1. Environnement: l’Amazonie n’aime pas les vaches

La production d’un kilo de viande de bœuf exige 15.500 litres d’eau.

Le livre de Jonathan Safran Foer ne fait, finalement, que répéter des arguments déjà maintes fois répétés, par exemple dans l’excellent documentaire autrichien We feed the worldLe marché de la faim, réalisé 2005. Résumons donc: l’élevage contribue à 18 % des émissions de gaz à effet de serre. C’est plus que tous les moyens de locomotion réunis!

[…]

Et en Belgique?
 Le principal problème de l’élevage industriel belge réside en ses rejets et leurs conséquences sur la qualité de nos eaux: pollution des nappes phréatiques, des eaux de surface et eutrophisation (apport excessif de substances nutritives comme l’azote) des cours d’eau qui favorise leur colonisation par les algues et diminue la biodiversité.

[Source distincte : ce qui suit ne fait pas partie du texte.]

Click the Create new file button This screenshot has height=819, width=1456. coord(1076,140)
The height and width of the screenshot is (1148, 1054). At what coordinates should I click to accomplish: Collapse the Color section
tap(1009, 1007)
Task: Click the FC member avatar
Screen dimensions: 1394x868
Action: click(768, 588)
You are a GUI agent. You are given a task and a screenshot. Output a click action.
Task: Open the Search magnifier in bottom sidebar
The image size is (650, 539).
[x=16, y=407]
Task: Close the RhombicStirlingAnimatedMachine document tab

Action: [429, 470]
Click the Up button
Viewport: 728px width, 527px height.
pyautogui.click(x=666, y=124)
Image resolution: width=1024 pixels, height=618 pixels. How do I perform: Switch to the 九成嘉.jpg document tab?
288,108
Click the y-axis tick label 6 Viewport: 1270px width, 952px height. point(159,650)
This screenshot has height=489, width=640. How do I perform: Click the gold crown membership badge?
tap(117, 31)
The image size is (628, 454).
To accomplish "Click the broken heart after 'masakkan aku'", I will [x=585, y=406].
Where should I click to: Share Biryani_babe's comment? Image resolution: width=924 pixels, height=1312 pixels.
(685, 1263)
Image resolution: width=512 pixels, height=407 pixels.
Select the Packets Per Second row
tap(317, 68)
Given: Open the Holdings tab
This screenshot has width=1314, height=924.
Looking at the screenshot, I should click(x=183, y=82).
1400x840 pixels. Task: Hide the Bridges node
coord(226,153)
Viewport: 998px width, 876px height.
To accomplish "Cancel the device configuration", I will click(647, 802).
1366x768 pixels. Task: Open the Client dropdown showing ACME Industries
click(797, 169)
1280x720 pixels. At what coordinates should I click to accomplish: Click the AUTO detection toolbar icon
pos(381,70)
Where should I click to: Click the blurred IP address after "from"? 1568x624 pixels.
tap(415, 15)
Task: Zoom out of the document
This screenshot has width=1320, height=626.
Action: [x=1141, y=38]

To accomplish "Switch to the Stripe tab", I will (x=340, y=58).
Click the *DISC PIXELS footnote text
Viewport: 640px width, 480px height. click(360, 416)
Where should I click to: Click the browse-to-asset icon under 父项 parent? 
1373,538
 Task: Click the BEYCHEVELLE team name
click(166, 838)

Le surpâturage apporte aussi son lot d’inconvénients en empêchant les prairies de jouer à fond leur rôle de puits de carbone. Mais la nourriture servie aux bêtes qui ne voient plus la couleur d’un pré participe aussi à la pollution globale de notre planète puisqu’elle est notamment à base de soja, dont la culture participe à la déforestation.

[…]

2. Santé: quand la viande rouge flingue le colon

Les gros mangeurs de viande meurent plus vite que les autres.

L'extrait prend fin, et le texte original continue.